The height adjustment "sleeve" has been mentioned, but other configurations that allow the adjustment part to slide up and down along the height adjustment bar 714 or otherwise move up and down. Can be used. The "sleeve" does not have to surround the height adjustment bar 714 as a whole. The intermediate height adjusting mechanism 760 may be configured to adjust the left and right intermediate height mechanisms at the same time. For example, the parallel intermediate height adjustment component may include a cable to harmonize the right / left adjustment.

It should be noted that the "height adjustment" is different from the adjustment provided by the push-up mechanism 736 described below. The maximum height adjustment provides a maximum height that defines the range of motion generated by the push-up mechanism from sitting mode to standing mode.

FIG. 44 is a rear isometric view of the elevating walking chair 700. An exemplary embodiment of FIG. 43 incorporates a folding mechanism 722. This folding mechanism will be described in more detail below with reference to FIGS. 60 to 63.

FIG. 45 shows an isometric view of the elevating walking chair 700 in the ascending position or the standing position. In the ascending position, the user may be supported by the seat / saddle 718 while walking with leg strength and movement. An upright arm support 732 is provided that can accommodate the user in a comfortable and supportive manner when the elevating push-up chair is in the upright position. Since the support arm 732 is attached to the end block 734 of the push-up mechanism 736, the seat 718 is raised when it is raised by the push-up mechanism 736. The support arm 732 may be configured to extend when the elevating push-up chair 700 stands up, or may be incorporated into the elevating push-up chair 700 and manually deployed.
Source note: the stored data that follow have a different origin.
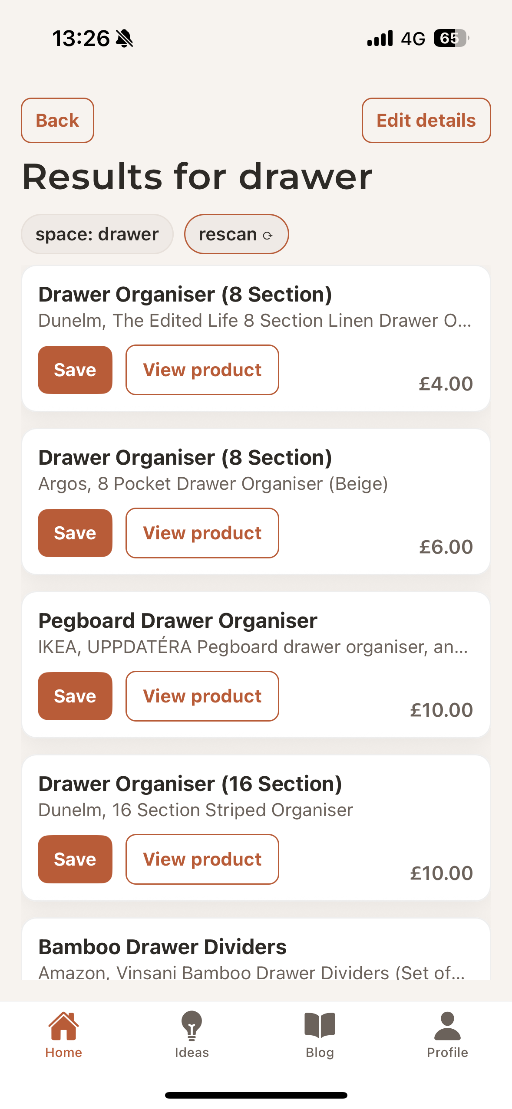Go to Profile person icon
This screenshot has height=1109, width=512.
click(x=447, y=1026)
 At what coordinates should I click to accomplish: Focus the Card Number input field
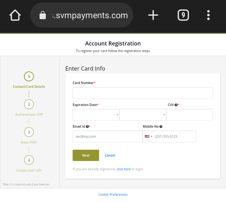pos(143,93)
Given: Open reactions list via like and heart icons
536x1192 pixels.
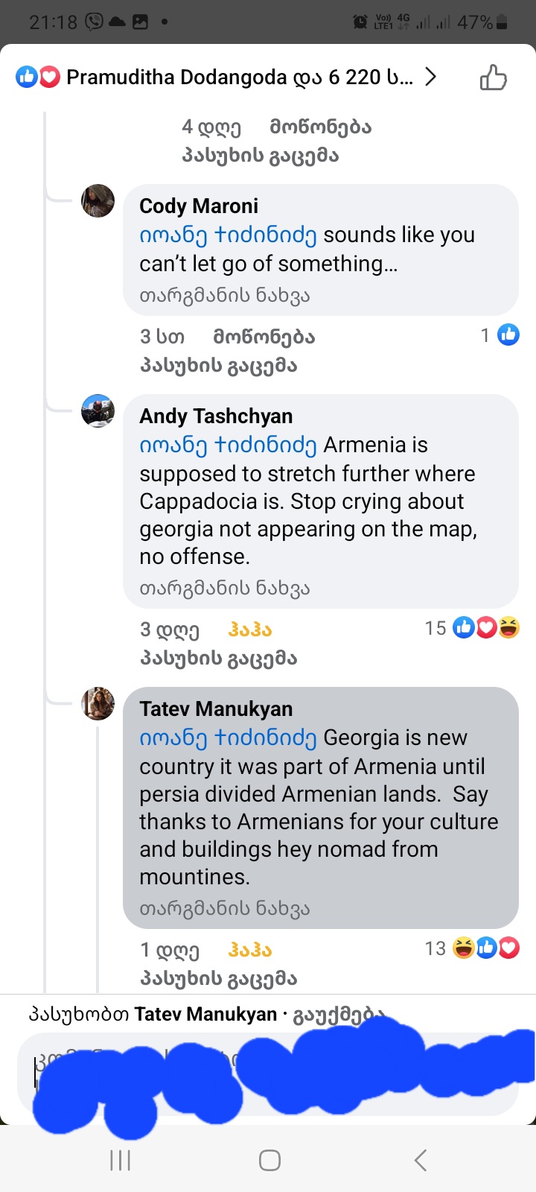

57A-57C show an exemplary arm support adjustment mechanism 768. FIG. 57A is a side view of an exemplary elevating walking chair 700 having a support arm adjusting mechanism 768. FIG. 57B is a detailed view of a portion O of FIG. 57A. FIG. 57C is a cross-sectional view of the arm support adjusting mechanism 768 passing through the line PP of FIG. 57B. The upright arm support 732 is pivotally attached to the end block 734 by the arm support swivel shaft 762. The arm support adjustment mechanism 768 locks the upright arm support 732 to the selected position. The arm support adjustment mechanism 768 includes an upright arm support adjustment pin 764. This pin is positioned in the recess 766 for the standing arm support adjustment pin and can be pulled out from the recess. The arm support adjustment pin 764 may be spring-loaded. When the arm support pin 764 is pulled out of the support pin recess 766, the upright arm support 732 may rotate around the arm support swivel shaft 762. When the arm support pin 764 is inserted into the arm support pin recess 766, the standing arm support 732 is locked in the rotational position. When the arm support pin 764 is pulled out of the arm support pin recess 766, the upright arm support 732 may rotate around the arm support swivel shaft 762. The standing arm support adjusting mechanism 768 may be provided on both the left and right standing arm supports 732. Other conventional means for adjusting, locking, and disengaging the angular position of the standing arm support 732 may be used as the standing arm support adjusting mechanism.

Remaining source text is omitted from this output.